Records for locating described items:
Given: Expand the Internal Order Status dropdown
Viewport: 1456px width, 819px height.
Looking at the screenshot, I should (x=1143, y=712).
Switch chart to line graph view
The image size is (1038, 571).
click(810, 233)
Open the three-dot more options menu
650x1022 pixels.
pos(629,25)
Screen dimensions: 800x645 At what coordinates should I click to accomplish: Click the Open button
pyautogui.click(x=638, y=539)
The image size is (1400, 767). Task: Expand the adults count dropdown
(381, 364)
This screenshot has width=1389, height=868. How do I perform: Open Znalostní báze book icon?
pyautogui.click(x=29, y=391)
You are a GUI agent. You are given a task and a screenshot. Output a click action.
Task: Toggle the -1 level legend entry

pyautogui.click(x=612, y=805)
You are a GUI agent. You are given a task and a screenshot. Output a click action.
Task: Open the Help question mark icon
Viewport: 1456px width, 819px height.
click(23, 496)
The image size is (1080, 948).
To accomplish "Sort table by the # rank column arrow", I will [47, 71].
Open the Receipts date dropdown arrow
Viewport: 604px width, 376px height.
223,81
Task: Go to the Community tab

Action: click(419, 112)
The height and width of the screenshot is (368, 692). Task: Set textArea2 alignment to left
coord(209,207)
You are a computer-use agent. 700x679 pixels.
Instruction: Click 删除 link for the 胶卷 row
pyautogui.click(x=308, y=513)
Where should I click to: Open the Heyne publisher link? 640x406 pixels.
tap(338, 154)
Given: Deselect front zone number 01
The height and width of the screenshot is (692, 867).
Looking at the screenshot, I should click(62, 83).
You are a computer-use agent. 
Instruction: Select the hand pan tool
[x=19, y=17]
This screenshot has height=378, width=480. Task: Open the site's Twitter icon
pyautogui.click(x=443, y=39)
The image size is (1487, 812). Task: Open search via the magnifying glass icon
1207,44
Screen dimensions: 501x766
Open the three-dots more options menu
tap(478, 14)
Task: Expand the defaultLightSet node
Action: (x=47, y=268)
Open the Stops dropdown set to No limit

TASK INSTRUCTIONS: Update the items above so that "Instruction" reads "Directive" wherever it occurs, and leave everything else unchanged.

RESULT FOR THIS TASK:
Given: Expand the Internal Order Status dropdown
Viewport: 1456px width, 819px height.
Looking at the screenshot, I should (x=1143, y=712).
Switch chart to line graph view
The image size is (1038, 571).
click(810, 233)
Open the three-dot more options menu
650x1022 pixels.
pos(629,25)
Screen dimensions: 800x645 At what coordinates should I click to accomplish: Click the Open button
pyautogui.click(x=638, y=539)
The image size is (1400, 767). Task: Expand the adults count dropdown
(381, 364)
This screenshot has width=1389, height=868. How do I perform: Open Znalostní báze book icon?
pyautogui.click(x=29, y=391)
You are a GUI agent. You are given a task and a screenshot. Output a click action.
Task: Toggle the -1 level legend entry

pyautogui.click(x=612, y=805)
You are a GUI agent. You are given a task and a screenshot. Output a click action.
Task: Open the Help question mark icon
Viewport: 1456px width, 819px height.
click(23, 496)
The image size is (1080, 948).
To accomplish "Sort table by the # rank column arrow", I will [47, 71].
Open the Receipts date dropdown arrow
Viewport: 604px width, 376px height.
223,81
Task: Go to the Community tab

Action: click(419, 112)
The height and width of the screenshot is (368, 692). Task: Set textArea2 alignment to left
coord(209,207)
You are a computer-use agent. 700x679 pixels.
Directive: Click 删除 link for the 胶卷 row
pyautogui.click(x=308, y=513)
Where should I click to: Open the Heyne publisher link? 640x406 pixels.
tap(338, 154)
Given: Deselect front zone number 01
The height and width of the screenshot is (692, 867).
Looking at the screenshot, I should click(62, 83).
You are a computer-use agent. 
Directive: Select the hand pan tool
[x=19, y=17]
This screenshot has height=378, width=480. Task: Open the site's Twitter icon
pyautogui.click(x=443, y=39)
The image size is (1487, 812). Task: Open search via the magnifying glass icon
1207,44
Screen dimensions: 501x766
Open the three-dots more options menu
tap(478, 14)
Task: Expand the defaultLightSet node
Action: (x=47, y=268)
Open the Stops dropdown set to No limit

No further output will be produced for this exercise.